Exercise description — Locate "Image resolution: width=1052" in the data below, then output the line it is on and all following lines through the last, word for word. Skip any pictures.

*** Material supplied Section Begins ***

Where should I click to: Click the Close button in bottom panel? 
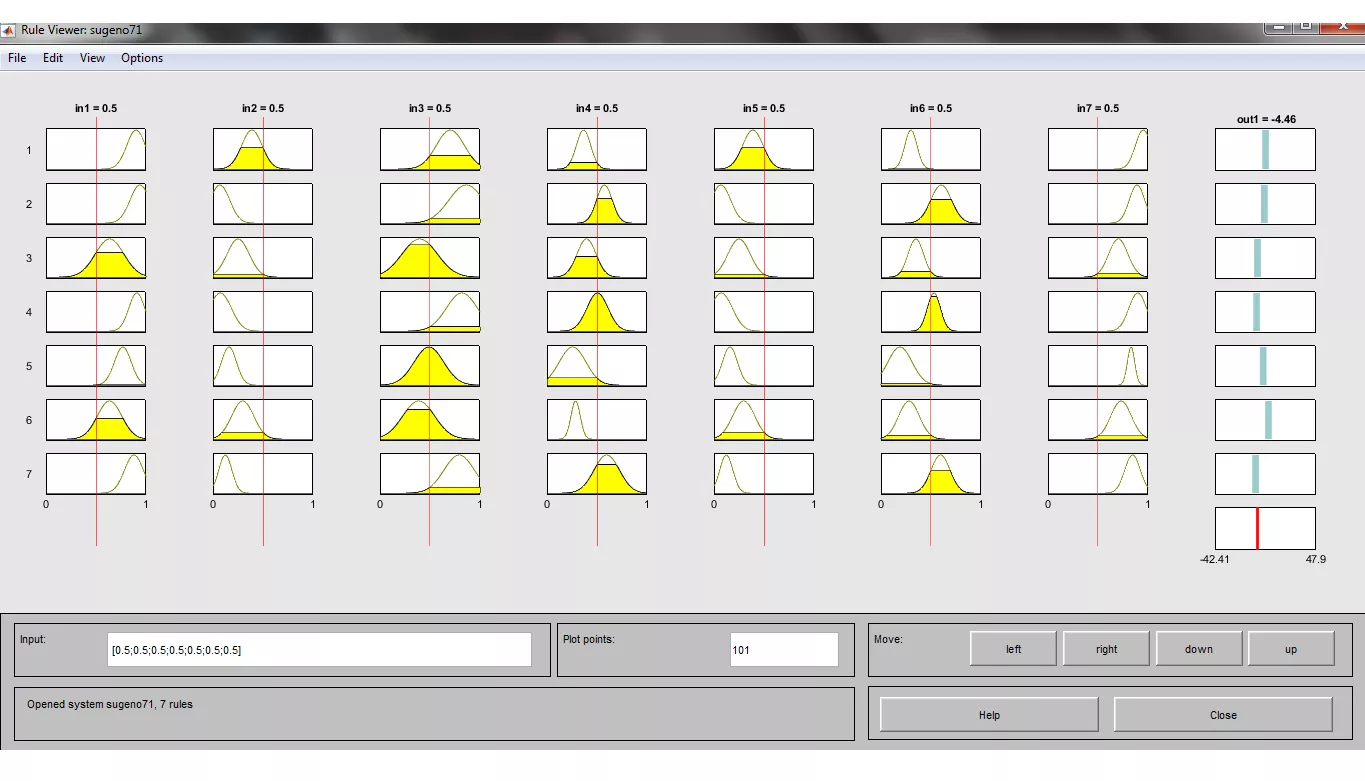1222,715
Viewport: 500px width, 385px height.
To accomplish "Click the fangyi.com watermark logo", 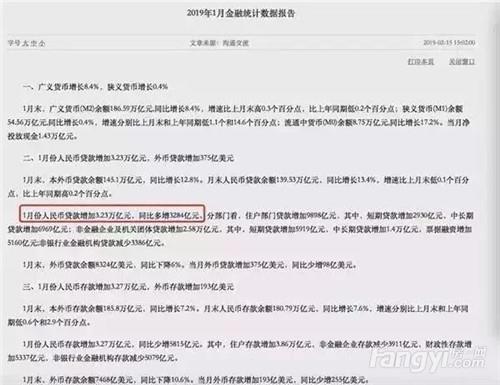I will tap(428, 359).
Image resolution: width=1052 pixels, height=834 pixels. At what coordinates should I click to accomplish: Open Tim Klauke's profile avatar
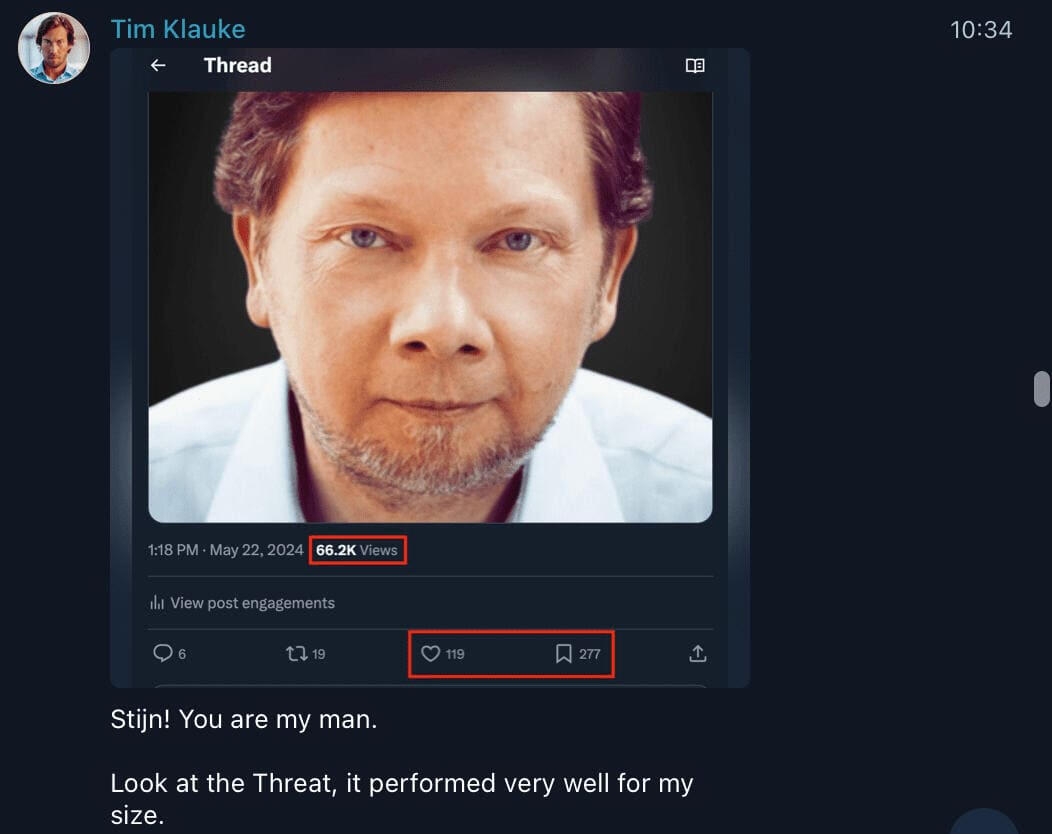(54, 48)
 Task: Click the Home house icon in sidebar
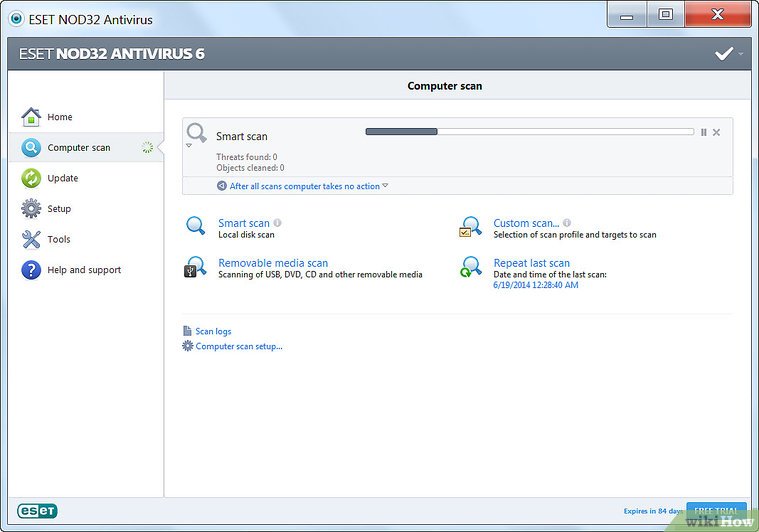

*** Material supplied Section Ends ***

Answer area —
Image resolution: width=1052 pixels, height=834 pixels. At what coordinates should I click to accomplish: Open Tim Klauke's profile avatar
(54, 48)
 Task: Click the Home house icon in sidebar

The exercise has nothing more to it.